SUPPLIED MATERIAL:
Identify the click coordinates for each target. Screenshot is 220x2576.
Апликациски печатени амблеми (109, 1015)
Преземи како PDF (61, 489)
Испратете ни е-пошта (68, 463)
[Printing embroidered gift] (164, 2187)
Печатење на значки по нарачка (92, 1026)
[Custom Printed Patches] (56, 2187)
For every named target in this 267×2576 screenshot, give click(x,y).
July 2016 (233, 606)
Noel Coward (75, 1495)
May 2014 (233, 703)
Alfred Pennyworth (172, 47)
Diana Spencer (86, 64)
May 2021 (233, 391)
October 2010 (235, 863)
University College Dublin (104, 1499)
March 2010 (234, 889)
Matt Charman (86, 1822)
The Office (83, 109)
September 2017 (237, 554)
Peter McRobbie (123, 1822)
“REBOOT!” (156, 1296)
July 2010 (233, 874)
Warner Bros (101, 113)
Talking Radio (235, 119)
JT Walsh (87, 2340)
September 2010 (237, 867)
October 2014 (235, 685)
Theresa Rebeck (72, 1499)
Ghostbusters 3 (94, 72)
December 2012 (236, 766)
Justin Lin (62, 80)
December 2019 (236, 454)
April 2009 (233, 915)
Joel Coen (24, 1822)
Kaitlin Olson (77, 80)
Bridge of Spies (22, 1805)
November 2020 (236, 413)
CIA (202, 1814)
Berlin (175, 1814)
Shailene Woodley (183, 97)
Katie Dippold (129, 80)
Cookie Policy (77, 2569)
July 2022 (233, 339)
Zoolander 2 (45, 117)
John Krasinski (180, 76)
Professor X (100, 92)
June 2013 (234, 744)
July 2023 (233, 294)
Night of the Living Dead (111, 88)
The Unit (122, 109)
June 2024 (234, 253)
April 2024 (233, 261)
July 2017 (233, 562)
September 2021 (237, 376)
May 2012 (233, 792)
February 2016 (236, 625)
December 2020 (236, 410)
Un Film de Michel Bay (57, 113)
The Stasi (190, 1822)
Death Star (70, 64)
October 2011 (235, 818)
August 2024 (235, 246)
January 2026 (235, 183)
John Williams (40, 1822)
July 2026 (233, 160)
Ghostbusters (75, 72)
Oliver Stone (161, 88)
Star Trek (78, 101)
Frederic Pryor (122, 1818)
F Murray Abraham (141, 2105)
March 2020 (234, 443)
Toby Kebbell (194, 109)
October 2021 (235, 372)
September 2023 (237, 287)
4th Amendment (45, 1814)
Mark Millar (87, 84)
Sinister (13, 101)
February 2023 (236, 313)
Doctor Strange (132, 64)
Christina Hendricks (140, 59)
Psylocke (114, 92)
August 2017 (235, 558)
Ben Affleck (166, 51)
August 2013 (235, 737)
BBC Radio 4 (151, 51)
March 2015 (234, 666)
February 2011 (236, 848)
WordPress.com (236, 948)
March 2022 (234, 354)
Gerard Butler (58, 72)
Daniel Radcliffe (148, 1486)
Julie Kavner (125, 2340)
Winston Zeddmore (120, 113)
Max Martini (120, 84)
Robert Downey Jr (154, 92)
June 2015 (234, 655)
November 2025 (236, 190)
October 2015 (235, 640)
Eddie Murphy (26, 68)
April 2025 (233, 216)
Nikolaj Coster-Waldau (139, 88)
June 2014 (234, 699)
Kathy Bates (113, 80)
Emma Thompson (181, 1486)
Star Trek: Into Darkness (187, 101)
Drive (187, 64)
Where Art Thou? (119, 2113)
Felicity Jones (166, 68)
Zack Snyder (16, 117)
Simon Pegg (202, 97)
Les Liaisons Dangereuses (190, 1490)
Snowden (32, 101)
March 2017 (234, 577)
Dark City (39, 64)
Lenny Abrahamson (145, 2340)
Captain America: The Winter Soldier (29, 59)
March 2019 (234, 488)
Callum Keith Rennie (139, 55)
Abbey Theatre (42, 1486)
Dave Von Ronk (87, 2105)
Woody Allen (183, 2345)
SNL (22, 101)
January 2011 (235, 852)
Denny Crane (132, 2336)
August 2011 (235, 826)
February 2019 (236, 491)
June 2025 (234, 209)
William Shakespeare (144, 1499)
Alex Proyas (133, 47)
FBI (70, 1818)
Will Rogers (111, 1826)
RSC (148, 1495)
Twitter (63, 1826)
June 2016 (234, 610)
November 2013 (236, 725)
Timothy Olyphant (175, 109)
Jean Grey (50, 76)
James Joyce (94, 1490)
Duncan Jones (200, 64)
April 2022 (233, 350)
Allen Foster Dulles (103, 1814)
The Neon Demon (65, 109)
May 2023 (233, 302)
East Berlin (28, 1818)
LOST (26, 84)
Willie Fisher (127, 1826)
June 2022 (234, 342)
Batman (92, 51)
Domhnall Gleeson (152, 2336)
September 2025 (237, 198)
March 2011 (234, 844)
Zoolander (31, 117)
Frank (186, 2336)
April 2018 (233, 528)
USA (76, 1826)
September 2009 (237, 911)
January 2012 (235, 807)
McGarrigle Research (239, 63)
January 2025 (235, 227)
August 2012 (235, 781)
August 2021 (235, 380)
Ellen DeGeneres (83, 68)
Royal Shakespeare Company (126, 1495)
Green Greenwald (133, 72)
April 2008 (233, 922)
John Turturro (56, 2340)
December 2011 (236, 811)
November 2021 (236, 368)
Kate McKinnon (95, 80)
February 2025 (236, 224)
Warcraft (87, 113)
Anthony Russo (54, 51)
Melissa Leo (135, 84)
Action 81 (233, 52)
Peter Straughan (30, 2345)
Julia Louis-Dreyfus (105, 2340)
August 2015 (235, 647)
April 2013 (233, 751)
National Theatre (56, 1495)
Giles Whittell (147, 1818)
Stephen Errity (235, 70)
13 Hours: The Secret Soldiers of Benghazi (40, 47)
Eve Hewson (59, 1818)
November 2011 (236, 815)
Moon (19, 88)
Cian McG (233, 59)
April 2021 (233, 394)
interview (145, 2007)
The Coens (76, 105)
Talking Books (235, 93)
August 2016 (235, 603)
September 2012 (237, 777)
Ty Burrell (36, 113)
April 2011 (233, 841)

EXERCISE AIM:
The lines to return are those with the string "Shakespeare" in them; copy each from the entries above.

ANSWER SPACE:
William Shakespeare (144, 1499)
Royal Shakespeare Company (126, 1495)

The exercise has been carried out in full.